Com a maior das solenidades cairei por terra:
— que me atirem ao vento para poder finalmente voar
e amar sem grilhetas nos gestos
Mas a primavera ainda não voltou,
Vem, que tenho muitas viagens por fazer.
Porto, 1980
II
havia um combóio de ti que me levava
de veneza a paris
partia todas as noites de um cais azul
quando me reencontrava com fotografias velhas
e pedaços de jornal esquecidos no banco de jardim
reconheci o teu nome mesmo que a música
não trouxesse rastos de perfume da beira
onde os rostos te ficaram tão na memória
debruço-me sobre os teus olhos até
o vento me devolver às águas
e ao fundo há uma catedral de velas
que se confundem no horizonte
assim te leio postais molhados
enquanto procuras o cheiro de roupa lavada
e um pedaço de sol em cima da cómoda
descubro que são nossas as gotas de mar
penduradas naquela janela verde quando
o riso nos vem aos lábios
o rio atravessa infinitamente este barco
podemos abrir as mãos de ternura
afastar as cortinas da solidão
e acenarmos à i1ha do sul
amanhã chegaremos aí
Porto, 8-11-81
III
ir à praia beber poemas
como se os meus olhos fossem estufas
onde repousam as lembranças todas
desde as aves mais remotas
até ao murmúrio da água
assim como subir as escadas de um sorriso e perder-me
nas ruas molhadas do quartier Iatin
Não sei porquê mas havia soldados
e fontes iluminadas de crianças
havia saxofones ambulantes
e lágrimas escondidas na soleira da porta
e eu — amor — encontrei um corrimão direito e châtelet
quando me despenteava pelos bares
foi assim por mais que queiras
que me afoguei naquela manhã de abril.
agora procuro as margens da ternura
onde encontre o teu rio
e fecharei os poemas:
Bonjour!
Porto, 31-5-81
IV
era assim todas as manhãs
quando me levantei do sena tinha
as mãos presas no lençol sob a ponte
tal e qual eram as pernas. que
me havias enlaçado de véspera
tudo porque já não há um sul quente
nos meus braços e
as gaivotas viajaram até mim.
não sei se estavas louco à minha espera
ou se então tinhas perdido o último métro
não sei se o café arrefeceu enquanto voltei ao mar
ou se então foi o sorriso que se esfumou nos teus cabelos
E ainda me restam poeiras da primavera
quando escrevo e não tenho um travesseiro
que me baste ao arrepio de uma corda abandonada.

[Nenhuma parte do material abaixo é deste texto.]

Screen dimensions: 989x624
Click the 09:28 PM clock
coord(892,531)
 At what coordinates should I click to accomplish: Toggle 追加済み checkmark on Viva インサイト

e tu sabes que aqui as guitarras se abrem comigo
depois são anos e anos de melancolia onde
as aves negras se misturam aos barcos.
Mas ouve:
volto sempre a Saint-Germain-des-Prés
como uma fotografia desbotada,
sorrio de passagem ao Jean-Pierre
e tocarei à campainha
Porto, 21-7-81
V
vi uma menina com um sorriso de amêndoa
e foi como se voltasse a perder-me nas ruas da catedral
era grande a vontade de acenar
e erguer as velas, passo a passo,
até ao mais profundo dos teus olhos
é que as manhãs sabem a mel se quiseres
encontrar um amigo também
todas as águas se revolvem de dor
quando de repente voltam as costas ao sol
mas depois é muito doce o caminho da ternura
que está sempre na melodia de um gesto
assim perdido entre as luzes
mais vezes te mostrarei como são belas as palavras
vistas do cimo de um monte
enquanto vestimos um moinho de feno e cal
o sabor das portas viradas a sul
e no fim de tudo o supremo prazer
de duas mãos que mergulham na luz
Orléans, 30-10-82
VI
preciso de trazer o sol à superfície dos teus lábios
como quem faz uma festa com as palavras
preciso de um barco a roçar-me os olhos
todas as manhãs para que não se apaguem as velas
na praia. assim me visto de azul e te acendo os sentidos
enquanto um menino à beira rio espalha sorrisos pela cidade.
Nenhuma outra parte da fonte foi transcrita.